Aristocracy sits awkwardly in most accounts of modern Italian history. Titled families were prominent throughout the Risorgimento, and any list of united Italy’s public figures would include a good number of noble names. Still, no question of policy, no party, no disputed interest pitted the aristocracy on one side against the nation, the peasants, or even the bourgeoisie; and the continued importance of aristocrats has not been a central issue in Italian historiography. Many explanations come to mind, including the historical and regional differences among Italy’s aristocracies, the urban base of politics, conflicts between Church and State that overshadowed many other divisions, and Italy’s relatively slow industrialization. Such factors, like the adoption of liberal political institutions and a century of middle-class ties to titled leaders (from Count Cavour to [End Page 507] Count Sforza, from Baron Ricasoli to Baron Sonnino), can foster an impression that the Italian aristocracy readily melded with the middle class. That view is the principal target of Anthony Cardoza’s new study of the Piedmontese nobility.

He makes a good case for the focus on Piedmont. The most homogeneous of Italy’s aristocracies was tied to a single ruling house and famed for its service ethic. Piedmont’s nobles contributed greatly to the strength that enabled their state to unify Italy, and they remained close to the crown after unification. Piedmont was also a leader in economic modernization and industrial development. Cardoza can thus present his careful research on the Piedmontese nobility as a case study with broader implications for Italian social and political history. His findings, the result of a close analysis of probate records and of educational and career patterns, are stark. Nobles remained preeminent among the wealthiest families of Piedmont through most of the century; their wealth came almost exclusively from landed estates; they entered military service in large numbers and provided an intimidating proportion of the higher officers; their social life largely excluded non-nobles; they remained close to the Church; and with rare exceptions, they married each other. In short, they remained an exclusive, isolated, landed, service nobility through the Risorgimento and well after.
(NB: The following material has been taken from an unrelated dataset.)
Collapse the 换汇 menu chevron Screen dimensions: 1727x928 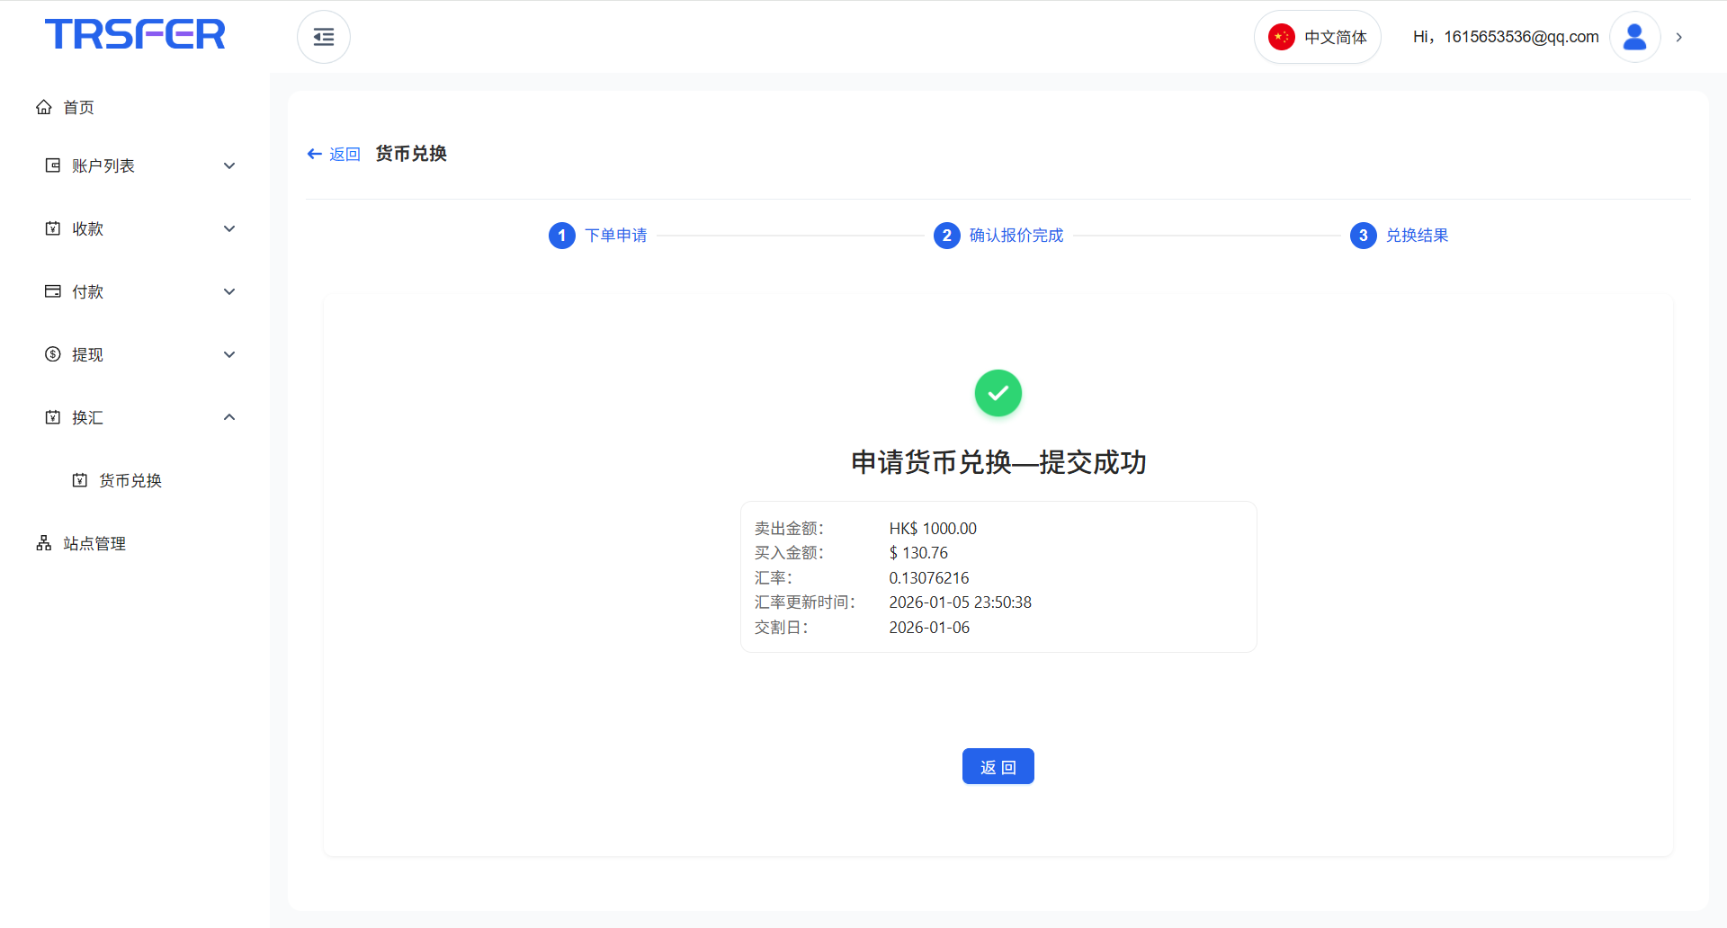pos(229,417)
Few of them wrote memoirs, and their correspondence was limited, so Cardoza must infer much about their attitudes and values by judiciously squeezing data on their wealth, their endogamy, their use of primogeniture to preserve landed estates, and their exclusivity in the Società del Whist . In thirty-some tables he presents data on their fortunes, compares new and old nobles, shows their dominance in selected schools and the military, and so forth. The research is remarkable in extent and care. Because the number of cases is necessarily small, Cardoza eschews elaborate statistical manipulations, relying primarily on percentages. Individual readers may in some instances choose to give a slightly different emphasis to the patterns Cardoza uncovers, but his basic claims appear irrefutable.

After 1848, Piedmont’s nobles as a group may, he suggests, have even become somewhat narrower and more isolated. Having lost their legal privileges, they relied on traditional patterns to preserve their status, wealth, and ties to the royal court. Even without national offices, their social ties and charitable activities enabled them to maintain important networks of patronage and influence. If that continuity is impressive, so is the evidence of the fundamental change beginning in the 1820s and codified by the events of 1848 and the Statuto, a social and political transformation as important as the limitations of narrow suffrage and royal meddling that historians have tended to emphasize.

The periodization Cardoza offers of changes in noble fortunes has larger implications, too. The decline of wealth reflected in probate records at the end of the century was dramatic, for the international depression in agricultural prices combined with the rigidity of long-term leases to reduce the value of noble estates, a decline exacerbated by World War I, which Cardoza’s sees as marking the end of an era for the Piedmontese nobility. No longer the wealthiest...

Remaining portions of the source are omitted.